## AVAILABLE DATA
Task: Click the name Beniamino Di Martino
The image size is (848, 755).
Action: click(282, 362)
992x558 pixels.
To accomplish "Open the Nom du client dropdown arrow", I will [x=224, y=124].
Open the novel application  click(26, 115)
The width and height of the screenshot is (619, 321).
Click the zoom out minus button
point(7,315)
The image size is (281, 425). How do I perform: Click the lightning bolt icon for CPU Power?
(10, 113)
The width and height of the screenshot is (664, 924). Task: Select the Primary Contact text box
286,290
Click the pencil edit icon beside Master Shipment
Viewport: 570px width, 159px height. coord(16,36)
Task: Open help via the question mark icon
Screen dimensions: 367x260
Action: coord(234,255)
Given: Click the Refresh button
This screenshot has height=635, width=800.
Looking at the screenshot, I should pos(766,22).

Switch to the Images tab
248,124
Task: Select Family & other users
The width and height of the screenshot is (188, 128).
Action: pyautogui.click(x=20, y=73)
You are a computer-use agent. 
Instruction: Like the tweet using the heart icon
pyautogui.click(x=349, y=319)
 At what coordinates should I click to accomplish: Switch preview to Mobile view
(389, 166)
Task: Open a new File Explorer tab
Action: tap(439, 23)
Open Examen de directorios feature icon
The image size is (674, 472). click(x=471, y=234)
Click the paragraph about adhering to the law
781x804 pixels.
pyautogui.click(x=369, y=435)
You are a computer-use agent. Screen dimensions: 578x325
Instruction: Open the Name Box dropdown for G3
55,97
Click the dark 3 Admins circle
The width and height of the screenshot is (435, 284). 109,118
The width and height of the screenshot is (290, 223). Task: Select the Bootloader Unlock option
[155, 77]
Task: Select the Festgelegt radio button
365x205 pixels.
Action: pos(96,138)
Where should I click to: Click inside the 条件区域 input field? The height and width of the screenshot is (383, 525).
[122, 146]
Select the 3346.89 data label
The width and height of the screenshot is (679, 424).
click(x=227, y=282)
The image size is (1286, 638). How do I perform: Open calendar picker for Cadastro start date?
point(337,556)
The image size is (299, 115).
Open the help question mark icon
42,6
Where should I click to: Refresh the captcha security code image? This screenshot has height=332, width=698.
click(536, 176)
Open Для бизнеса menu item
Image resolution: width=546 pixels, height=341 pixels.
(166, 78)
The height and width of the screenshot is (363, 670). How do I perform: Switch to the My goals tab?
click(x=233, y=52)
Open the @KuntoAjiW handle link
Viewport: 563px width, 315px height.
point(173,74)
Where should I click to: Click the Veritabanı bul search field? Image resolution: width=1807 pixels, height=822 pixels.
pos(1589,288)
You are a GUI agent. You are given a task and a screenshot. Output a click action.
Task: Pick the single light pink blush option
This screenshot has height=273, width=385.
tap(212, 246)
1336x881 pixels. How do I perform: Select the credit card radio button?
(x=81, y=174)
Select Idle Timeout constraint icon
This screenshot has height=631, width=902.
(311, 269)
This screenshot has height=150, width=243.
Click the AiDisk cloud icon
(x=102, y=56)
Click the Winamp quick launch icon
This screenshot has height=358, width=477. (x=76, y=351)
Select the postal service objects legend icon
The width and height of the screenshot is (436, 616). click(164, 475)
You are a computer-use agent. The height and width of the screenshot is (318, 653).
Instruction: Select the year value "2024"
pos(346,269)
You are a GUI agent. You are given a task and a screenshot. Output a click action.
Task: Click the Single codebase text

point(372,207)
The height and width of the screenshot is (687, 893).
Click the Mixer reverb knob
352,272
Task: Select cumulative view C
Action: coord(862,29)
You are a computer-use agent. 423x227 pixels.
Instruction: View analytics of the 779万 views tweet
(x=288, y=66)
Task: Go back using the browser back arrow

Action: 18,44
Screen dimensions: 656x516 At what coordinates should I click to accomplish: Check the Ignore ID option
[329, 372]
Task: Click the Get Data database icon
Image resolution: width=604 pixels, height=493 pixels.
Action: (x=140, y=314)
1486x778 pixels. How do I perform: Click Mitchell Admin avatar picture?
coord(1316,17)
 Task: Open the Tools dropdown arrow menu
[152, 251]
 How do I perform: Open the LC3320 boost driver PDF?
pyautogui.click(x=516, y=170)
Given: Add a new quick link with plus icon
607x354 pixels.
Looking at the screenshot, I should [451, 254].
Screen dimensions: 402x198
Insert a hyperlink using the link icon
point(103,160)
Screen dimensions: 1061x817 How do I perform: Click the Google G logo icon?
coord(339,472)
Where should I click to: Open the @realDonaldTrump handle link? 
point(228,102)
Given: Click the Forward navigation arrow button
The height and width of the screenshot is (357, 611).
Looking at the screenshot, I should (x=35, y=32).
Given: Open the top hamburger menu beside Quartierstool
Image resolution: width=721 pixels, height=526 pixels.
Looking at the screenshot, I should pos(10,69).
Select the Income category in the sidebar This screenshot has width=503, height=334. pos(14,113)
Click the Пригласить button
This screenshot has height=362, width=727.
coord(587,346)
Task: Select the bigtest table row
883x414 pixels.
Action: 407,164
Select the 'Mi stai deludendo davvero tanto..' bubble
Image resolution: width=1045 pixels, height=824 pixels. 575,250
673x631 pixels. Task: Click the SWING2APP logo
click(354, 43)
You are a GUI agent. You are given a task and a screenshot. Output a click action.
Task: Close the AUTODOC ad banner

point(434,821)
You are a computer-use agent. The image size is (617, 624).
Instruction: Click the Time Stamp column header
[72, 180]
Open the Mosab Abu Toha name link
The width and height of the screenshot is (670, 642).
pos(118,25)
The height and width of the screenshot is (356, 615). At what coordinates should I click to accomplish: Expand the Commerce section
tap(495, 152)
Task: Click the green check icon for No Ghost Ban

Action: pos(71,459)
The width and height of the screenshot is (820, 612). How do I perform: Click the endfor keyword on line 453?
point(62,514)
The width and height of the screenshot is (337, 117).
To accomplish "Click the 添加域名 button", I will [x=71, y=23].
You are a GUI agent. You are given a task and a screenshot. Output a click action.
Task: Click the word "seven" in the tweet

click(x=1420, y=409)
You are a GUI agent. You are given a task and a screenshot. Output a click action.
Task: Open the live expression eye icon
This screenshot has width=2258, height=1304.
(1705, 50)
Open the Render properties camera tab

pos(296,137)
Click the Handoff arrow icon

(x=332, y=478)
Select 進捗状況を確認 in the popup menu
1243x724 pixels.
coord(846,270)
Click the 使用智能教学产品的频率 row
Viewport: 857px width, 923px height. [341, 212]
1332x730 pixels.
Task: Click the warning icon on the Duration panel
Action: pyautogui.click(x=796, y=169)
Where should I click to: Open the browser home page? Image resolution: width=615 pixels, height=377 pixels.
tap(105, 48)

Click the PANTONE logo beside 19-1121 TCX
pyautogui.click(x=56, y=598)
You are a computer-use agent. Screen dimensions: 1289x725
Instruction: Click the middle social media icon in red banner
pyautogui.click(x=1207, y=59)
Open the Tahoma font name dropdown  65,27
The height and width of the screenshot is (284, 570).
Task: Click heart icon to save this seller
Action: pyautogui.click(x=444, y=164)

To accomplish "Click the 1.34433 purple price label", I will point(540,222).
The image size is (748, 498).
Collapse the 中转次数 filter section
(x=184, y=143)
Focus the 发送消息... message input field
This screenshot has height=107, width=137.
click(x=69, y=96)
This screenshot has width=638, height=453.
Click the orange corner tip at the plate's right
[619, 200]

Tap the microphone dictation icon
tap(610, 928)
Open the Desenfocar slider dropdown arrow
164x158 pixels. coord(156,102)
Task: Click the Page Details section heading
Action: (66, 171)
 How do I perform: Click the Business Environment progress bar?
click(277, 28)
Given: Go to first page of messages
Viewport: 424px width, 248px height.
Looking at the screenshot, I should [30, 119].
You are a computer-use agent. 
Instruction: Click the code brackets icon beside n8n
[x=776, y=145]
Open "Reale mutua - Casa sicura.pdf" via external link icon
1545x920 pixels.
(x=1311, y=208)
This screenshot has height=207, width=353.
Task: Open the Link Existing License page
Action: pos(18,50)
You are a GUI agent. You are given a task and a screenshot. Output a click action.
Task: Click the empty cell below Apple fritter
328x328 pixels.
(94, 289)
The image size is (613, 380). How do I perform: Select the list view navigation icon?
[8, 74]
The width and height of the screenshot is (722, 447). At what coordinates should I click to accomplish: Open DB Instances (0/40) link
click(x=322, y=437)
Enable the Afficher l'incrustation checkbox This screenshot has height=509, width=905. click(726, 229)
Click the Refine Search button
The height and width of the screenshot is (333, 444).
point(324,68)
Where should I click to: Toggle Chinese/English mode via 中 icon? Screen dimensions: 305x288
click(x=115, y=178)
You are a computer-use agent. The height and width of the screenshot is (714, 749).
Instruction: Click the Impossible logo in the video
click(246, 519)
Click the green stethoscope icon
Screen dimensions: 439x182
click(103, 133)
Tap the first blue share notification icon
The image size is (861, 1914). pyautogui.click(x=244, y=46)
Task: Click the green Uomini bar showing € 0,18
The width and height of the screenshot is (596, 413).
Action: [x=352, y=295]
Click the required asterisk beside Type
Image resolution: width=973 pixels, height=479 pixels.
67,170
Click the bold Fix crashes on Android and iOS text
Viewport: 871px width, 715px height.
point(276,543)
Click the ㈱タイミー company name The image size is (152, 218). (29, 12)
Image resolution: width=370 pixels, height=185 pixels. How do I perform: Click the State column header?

## TO DO
Starting at the line that has "Image resolution: width=721" in the records above, restate word for word every line until the one that has "Task: Open the live expression eye icon", and include that one as well.

## ANSWER BELOW
Image resolution: width=721 pixels, height=526 pixels.
Looking at the screenshot, I should pos(10,69).
Select the Income category in the sidebar This screenshot has width=503, height=334. pos(14,113)
Click the Пригласить button
This screenshot has height=362, width=727.
coord(587,346)
Task: Select the bigtest table row
883x414 pixels.
Action: 407,164
Select the 'Mi stai deludendo davvero tanto..' bubble
Image resolution: width=1045 pixels, height=824 pixels. 575,250
673x631 pixels. Task: Click the SWING2APP logo
click(354, 43)
You are a GUI agent. You are given a task and a screenshot. Output a click action.
Task: Close the AUTODOC ad banner

point(434,821)
You are a computer-use agent. The image size is (617, 624).
Instruction: Click the Time Stamp column header
[72, 180]
Open the Mosab Abu Toha name link
The width and height of the screenshot is (670, 642).
pos(118,25)
The height and width of the screenshot is (356, 615). At what coordinates should I click to accomplish: Expand the Commerce section
tap(495, 152)
Task: Click the green check icon for No Ghost Ban

Action: pos(71,459)
The width and height of the screenshot is (820, 612). How do I perform: Click the endfor keyword on line 453?
point(62,514)
The width and height of the screenshot is (337, 117).
To accomplish "Click the 添加域名 button", I will [x=71, y=23].
You are a GUI agent. You are given a task and a screenshot. Output a click action.
Task: Click the word "seven" in the tweet

click(x=1420, y=409)
You are a GUI agent. You are given a task and a screenshot. Output a click action.
Task: Open the live expression eye icon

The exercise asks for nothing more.